You might be thinking: "Why reinvent the wheel? Redis and PostgreSQL already exist!" And you're absolutely right. But here's the thing – as backend developers, we often treat databases as black boxes. We know how to use them, but not how they work.
Building LimeDB is already teaching me more about distributed systems, consistency, partitioning, and database internals than years of just using existing solutions. It's like the difference between driving a car and understanding how the engine works.
🎯 The Learning Goals
When I started this project, I had several learning objectives:
- Understand Distributed System Patterns - How do you route requests across multiple nodes?
- Grasp Database Internals - What happens when you store and retrieve data?
- Learn About Horizontal Scaling - How do systems like Redis Cluster actually work?
- Master Modern Java - Put Java 21 features and Spring Boot to real use
- Build Something Production-Adjacent - Not just a toy, but something that could theoretically scale
🏗️ Architecture Decisions
The Coordinator-Shard Pattern
Instead of a peer-to-peer system (like Cassandra) or a single-node system (like Redis), I chose a coordinator-shard architecture:
Client → Coordinator → Shard 1, 2, 3...
Why this pattern?
- Simplicity: Clients only need to know about one endpoint
- Routing Logic: Centralized decision-making about where data lives
- Operational Ease: Easy to monitor and debug
- Familiar: Similar to how many real systems work (think MongoDB's router)
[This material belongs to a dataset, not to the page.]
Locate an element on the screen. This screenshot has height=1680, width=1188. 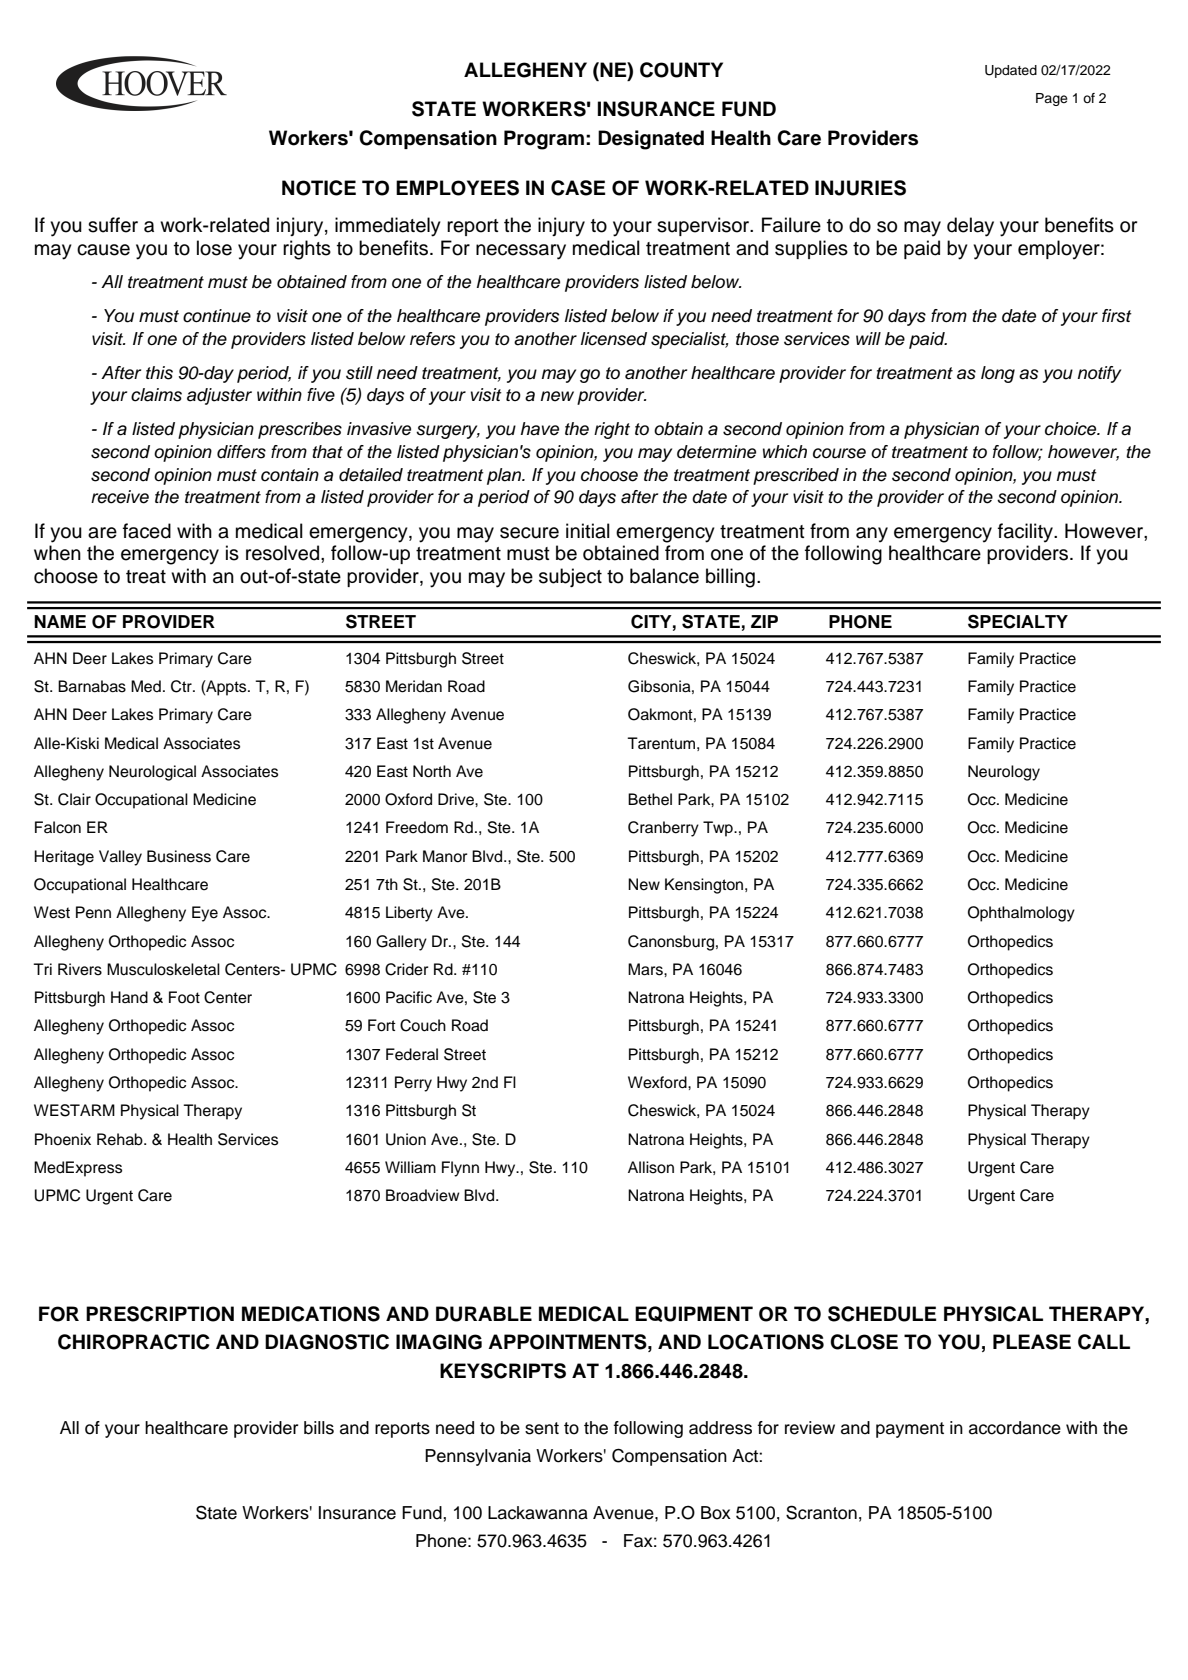
suffer is located at coordinates (113, 225).
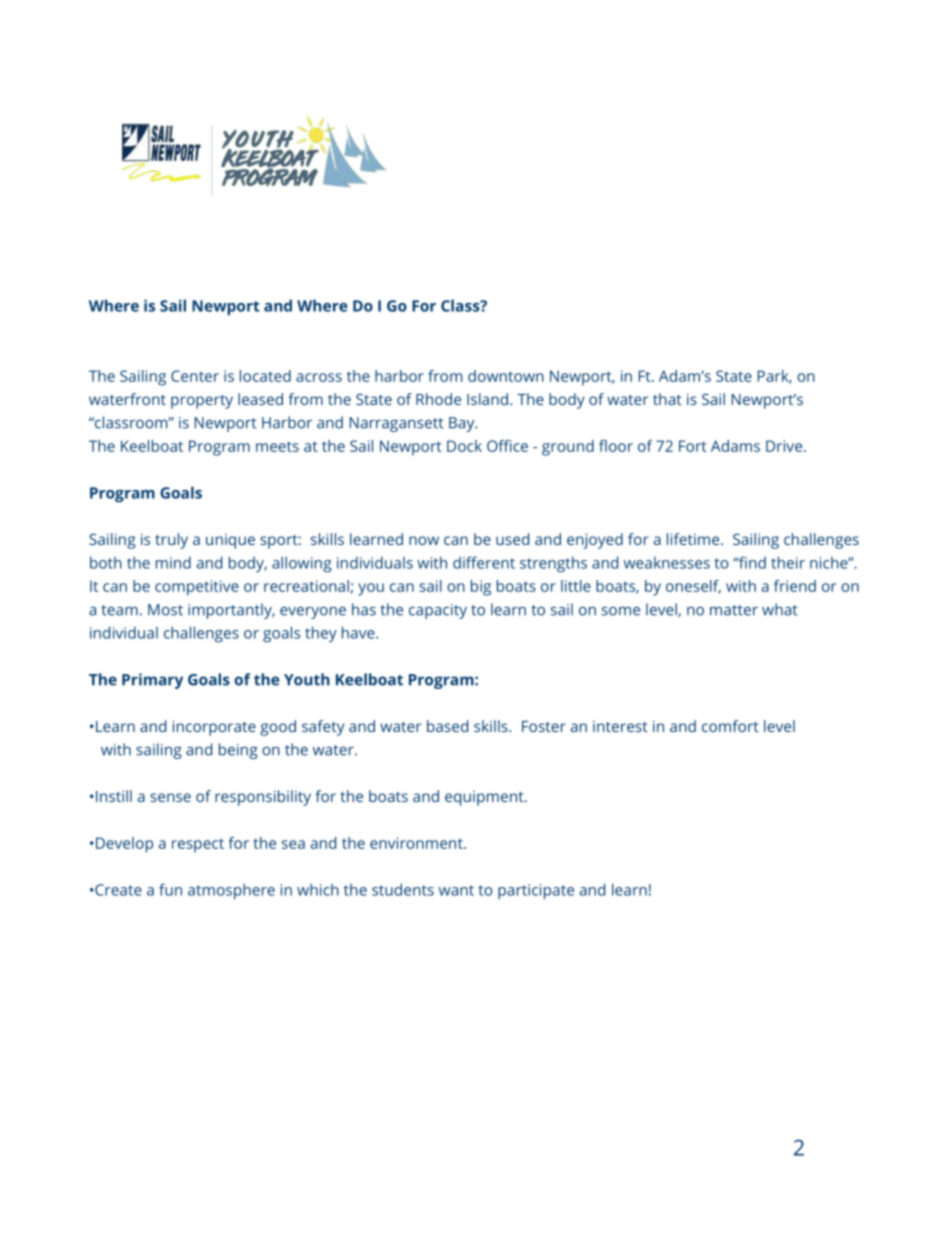 This image has width=952, height=1233. I want to click on capacity, so click(438, 611).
Hash-Based Routing (For Now)
// Simple but effective
int shardIndex = Math.abs(key.hashCode()) % numberOfShards;
This is deliberately simple. I know consistent hashing is "better" for rebalancing, but I wanted to start with something I could fully understand and implement correctly. You can see this decision in the ShardRegistryService
:
public String getShardByKey(String key) {
int index = Math.abs(key.hashCode()) % shards.size();
return shards.get(index);
}
Perfect? No. Educational? Absolutely.
PostgreSQL as a Starting Point
Each shard currently uses its own PostgreSQL database (limedb_shard_1
, limedb_shard_2
, etc.). But here's the key - PostgreSQL is just my Phase 1 storage engine, not the final destination.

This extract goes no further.